▶ [Task requirements]
[1] Decide whether each statement agrees with the rat facts text: (a) rats can reproduce from five weeks of age, (b) domesticated rats carry the bubonic plague, (c) it is fine to pick up a rat by its tail. Answer yes or no for each, quoting the words of the text that settle it.
[2] In the rat facts text, switch "camel" to "dromedary" and write out everything from "A rat can survive" down to "avoided in pets.)" with that change.

▶ [Reading text]
++++++++++
Many people dislike rats, mainly due to the bad press these lovely little animals get. Having owned several, I’ve found that they are great companions: intelligent, amusing, loving and remarkably flexible. Here’s a few facts about rats that you might not know:
Rats can reproduce from the age of only five weeks. They generally have multiple offspring in each litter. Obviously, this is one of the reasons they are so numerous!
Rats cannot vomit. For this reason, they’re really careful if they encounter some kind of food with which they’re unfamiliar. They will generally take a little nibble and go away for a while. An hour or two later, assuming they don’t feel ill, they’ll come back and eat the rest. This is why many rat poisons simply don’t work – the rat is too smart to gulp down unfamiliar food simply because it smells nice.
A rat can survive without water for longer than a camel. Not that you’d be likely to be keeping both in your house, of course. If it find itself in a damp situation, a healthy rat can tread water for three days. And yes, they can survive being flushed down the loo.
Rats are necrophagic – that is, they eat their own poop. Many animals are like this, but it can be a little off-putting. Thankfully, rats maintain a healthy variety in their diet by eating fruit, meat, vegetables, dairy and so on. Apparently, city rats have a preference for (amongst other things) scrambled eggs and macaroni cheese! (Though cheese itself raises their blood pressure, so should be avoided in pets.)
Many rats enjoy licking their owner’s teeth. Given the last point, this may not be to your taste! However, the up-side is that if you do allow them to do it, their saliva is capable of removing all sorts of junk from your teeth, including cigarette stains and, by some accounts, tartar.
Contrary to popular belief, rats do not carry hosts of diseases. In the wild, there is obviously a risk due to the places they set up home, but a pet rat is generally a very clean animal. Domesticated rats do not carry the bubonic plague – that was carried by rattus rattus, the black rat, not by rattus norvegicus (the domesticated variety).
Rats use their tails to control their body temperature. Unlike mice, rats should never be picked up by the tail: their relatively heavy body means this is painful for them. It’s rather like someone picking up a human by the arm and can, in fact, break their tail. Rats should always be picked up by placing a hand under their body or by allowing them to climb onto your arm.
++++++++++
▶ [Given records]
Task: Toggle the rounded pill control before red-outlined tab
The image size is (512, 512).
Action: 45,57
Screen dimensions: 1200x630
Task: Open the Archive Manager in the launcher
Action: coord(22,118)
++++++++++
▶ [Answers to the exercise]
[1]
(a) Yes: "Rats can reproduce from the age of only five weeks."
(b) No: "Domesticated rats do not carry the bubonic plague"
(c) No: "rats should never be picked up by the tail"

[2]
A rat can survive without water for longer than a dromedary. Not that you’d be likely to be keeping both in your house, of course. If it find itself in a damp situation, a healthy rat can tread water for three days. And yes, they can survive being flushed down the loo.
Rats are necrophagic – that is, they eat their own poop. Many animals are like this, but it can be a little off-putting. Thankfully, rats maintain a healthy variety in their diet by eating fruit, meat, vegetables, dairy and so on. Apparently, city rats have a preference for (amongst other things) scrambled eggs and macaroni cheese! (Though cheese itself raises their blood pressure, so should be avoided in pets.)